Power Outage FAQ
Depending on the nature and extent of a storm's damage, it may be difficult to estimate a time when power may be restored in various locations. NGEMC crews work to restore power as quickly and safely as possible.
We understand that being without power is frustrating, and during widespread outages NGEMC crews work around the clock until everyone’s power is restored.
When there is extensive or widespread damage, there are too many variables at play for us to estimate when we’ll be in specific locations.

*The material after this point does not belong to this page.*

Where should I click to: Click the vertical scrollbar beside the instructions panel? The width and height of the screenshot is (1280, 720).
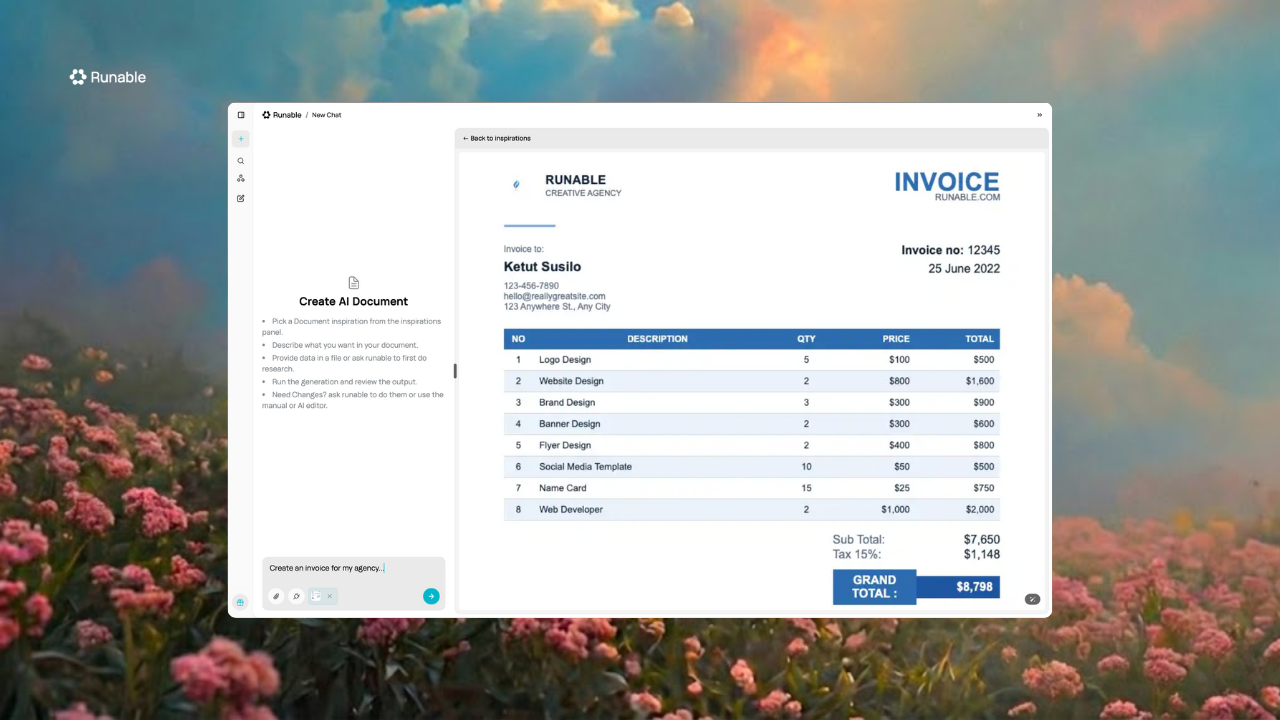click(455, 371)
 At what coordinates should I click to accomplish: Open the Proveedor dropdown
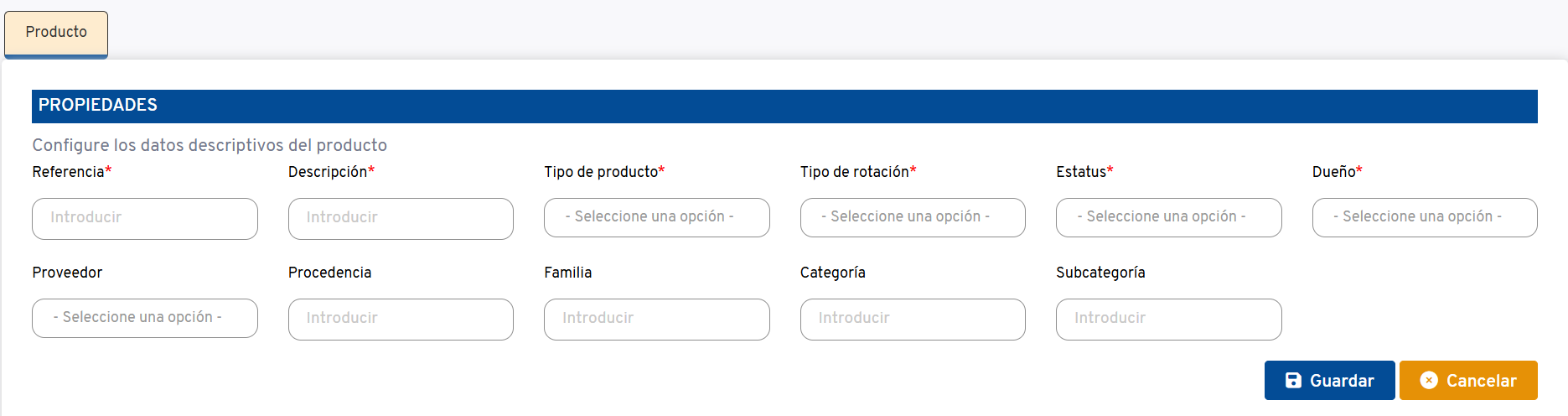pos(144,318)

Here’s how the power restoration process works in such a situation:
Right after a storm hits, we begin assessing the damage based on a combination of remote monitoring and customer calls. However, it is not uncommon for us to find, when our crews arrive at a location to repair the damage, that the scope of damage is not exactly what was expected.
Not knowing the exact scope of work needed until we arrive on the scene is the primary reason we are not able to estimate the time it will take to get to specific locations. So, if you can see anything unusual, like a tree down on a line, and you can give us that information and location when you call, it is helpful.
Additionally, following large storms, with thousands of damaged locations, new damage being reported daily, and the changing scope of work and conditions, there is simply not a reliable way to predict when we’ll reach certain areas. For example, we may reach an area only to find out we will need a boat to reach a span of wire or that there are massive trees down in our way.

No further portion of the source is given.